Erin Sandlin, Policy Intern

Schools across the nation are “going green” by implementing carbon footprint reducing techniques such as incorporating solar power and instituting recycling and composting efforts. But do these actions really contribute to the greening of a school? What constitutes sustainable development?

Dr. Jean Kelso Sandlin, a professor at California Lutheran University and my mother, communicates in her paper, “Why ‘Greening’ the Campus has not Included the Classroom: The Challenges of Pedagogical Initiatives for Sustainability in Higher Education,” that educational institutions have an obligation to bring this sustainable development into the classroom, where it can play a role in producing the next generation of environmental stewards.

A campus sustainability tour at the Catholic University of America in Washington, D.C.
A campus sustainability tour at the Catholic University of America in Washington, D.C.

As a politics student at the Catholic University of America (CUA) in Washington, D.C., I am told we are the next generation of leaders and policymakers; however, like most universities, we do not have a requirement to learn about the environment that we use — and abuse — every day.
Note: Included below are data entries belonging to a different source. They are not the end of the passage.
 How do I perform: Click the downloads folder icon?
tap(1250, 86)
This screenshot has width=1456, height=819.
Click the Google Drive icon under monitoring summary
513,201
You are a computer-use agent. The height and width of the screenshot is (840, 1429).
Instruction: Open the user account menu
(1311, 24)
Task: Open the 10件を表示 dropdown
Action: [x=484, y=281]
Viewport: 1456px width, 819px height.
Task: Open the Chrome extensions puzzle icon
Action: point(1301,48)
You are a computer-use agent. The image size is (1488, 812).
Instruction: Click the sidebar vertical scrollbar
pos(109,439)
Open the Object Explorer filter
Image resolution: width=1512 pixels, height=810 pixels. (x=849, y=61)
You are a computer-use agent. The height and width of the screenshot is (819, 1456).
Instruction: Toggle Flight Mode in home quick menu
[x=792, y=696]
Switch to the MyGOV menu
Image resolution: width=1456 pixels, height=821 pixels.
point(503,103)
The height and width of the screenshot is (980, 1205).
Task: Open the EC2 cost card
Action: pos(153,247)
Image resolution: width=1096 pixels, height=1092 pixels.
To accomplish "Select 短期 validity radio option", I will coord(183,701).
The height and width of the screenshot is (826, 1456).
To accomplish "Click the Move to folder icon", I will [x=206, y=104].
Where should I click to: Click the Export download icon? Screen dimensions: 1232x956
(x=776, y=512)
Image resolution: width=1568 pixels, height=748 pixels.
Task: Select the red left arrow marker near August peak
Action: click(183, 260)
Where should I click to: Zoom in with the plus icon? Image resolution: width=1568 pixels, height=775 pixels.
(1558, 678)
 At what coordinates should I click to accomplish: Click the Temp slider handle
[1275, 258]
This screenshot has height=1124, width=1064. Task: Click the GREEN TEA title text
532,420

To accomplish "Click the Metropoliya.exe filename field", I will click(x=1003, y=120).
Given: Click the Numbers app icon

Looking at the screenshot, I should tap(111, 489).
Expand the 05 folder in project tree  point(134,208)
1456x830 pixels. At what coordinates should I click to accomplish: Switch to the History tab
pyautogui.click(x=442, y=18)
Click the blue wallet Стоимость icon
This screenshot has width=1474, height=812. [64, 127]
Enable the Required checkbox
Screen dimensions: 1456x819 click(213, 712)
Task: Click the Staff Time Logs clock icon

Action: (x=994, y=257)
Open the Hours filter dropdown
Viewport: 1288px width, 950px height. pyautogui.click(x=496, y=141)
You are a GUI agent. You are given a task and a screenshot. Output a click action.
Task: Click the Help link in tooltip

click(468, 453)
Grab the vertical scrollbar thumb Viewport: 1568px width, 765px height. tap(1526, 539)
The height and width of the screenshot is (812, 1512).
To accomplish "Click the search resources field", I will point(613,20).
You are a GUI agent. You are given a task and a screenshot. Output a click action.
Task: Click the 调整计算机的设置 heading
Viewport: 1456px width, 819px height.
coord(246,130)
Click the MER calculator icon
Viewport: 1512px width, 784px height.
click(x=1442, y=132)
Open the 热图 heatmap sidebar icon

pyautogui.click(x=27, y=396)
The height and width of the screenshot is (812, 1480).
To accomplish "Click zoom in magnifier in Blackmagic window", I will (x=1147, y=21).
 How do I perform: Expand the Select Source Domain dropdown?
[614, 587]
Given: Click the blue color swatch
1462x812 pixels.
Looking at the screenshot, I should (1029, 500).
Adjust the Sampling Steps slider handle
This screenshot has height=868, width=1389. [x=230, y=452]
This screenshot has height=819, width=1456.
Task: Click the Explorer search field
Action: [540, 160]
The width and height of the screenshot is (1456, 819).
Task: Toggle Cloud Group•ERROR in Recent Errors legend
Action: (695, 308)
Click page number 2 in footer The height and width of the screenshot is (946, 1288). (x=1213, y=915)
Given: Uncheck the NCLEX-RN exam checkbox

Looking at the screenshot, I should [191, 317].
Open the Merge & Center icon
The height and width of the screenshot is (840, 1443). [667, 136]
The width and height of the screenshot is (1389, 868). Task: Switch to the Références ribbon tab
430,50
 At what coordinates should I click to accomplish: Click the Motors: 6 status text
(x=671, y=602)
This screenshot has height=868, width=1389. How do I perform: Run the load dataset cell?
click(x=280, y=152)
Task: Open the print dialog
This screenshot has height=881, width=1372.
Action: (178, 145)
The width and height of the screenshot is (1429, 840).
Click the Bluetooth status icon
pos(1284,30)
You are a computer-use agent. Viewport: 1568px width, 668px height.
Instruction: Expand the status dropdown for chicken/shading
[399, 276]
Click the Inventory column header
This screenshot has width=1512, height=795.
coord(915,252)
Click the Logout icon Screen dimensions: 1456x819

Only until I declared a minor in sustainability was I exposed to sustainability education. The two classes that were the most influential were both architecture courses. I learned passive building strategies for energy conservation, such as planting trees to protect building facades from harsh winds or providing shade to reduce air conditioning costs.

CUA is one of 10 universities in the world to offer LEEDlab, a course where architecture students — and one adventurous politics student! — are taught to meet current market needs in their profession while employing multiple synergistic effects of sustainability within the university. This year, our class worked to LEED certify our university campus. As the university with the largest campus grounds in Washington, D.C., we are fortunate to have an incredible tree canopy. Throughout the duration of the course, we learned the benefits of our trees on campus, facilitated educational initiatives to promote greater awareness of the advantages of trees, and planned future tree plantings with organizations such as local urban forestry nonprofit, Casey Trees.

American Forests continues to provide and support educational programs to students about the importance of our nation’s city trees. With our help, schools and communities are involved in beneficial tree-planting programs and educational opportunities. Our Community ReLeaf program aims to bring attention to the value of urban forests in cities such as Detroit, Atlanta, and right here in Washington, D.C. We know that environmental and sustainable education will create a generation that considers the environment when making future decisions.

It is in our best interest to provide students with the resources to improve environmental literacy through hands-on education. It is not enough to “green” a school by implementing top-down policies that do not involve student participation. Incorporating environmental education in the classroom is a critical part of sustainable development, and with student integration comes the success of the student and the institution. Sustainability should not be reserved for specialized programs and majors; it should be integrated within an educational institution’s foundation, which begins in the classroom.

To help make outdoor education a priority, urge your Congressional representatives to support the Healthy Kids Outdoors Act, which aims to enhance the physical, emotional and mental health of children across the United States.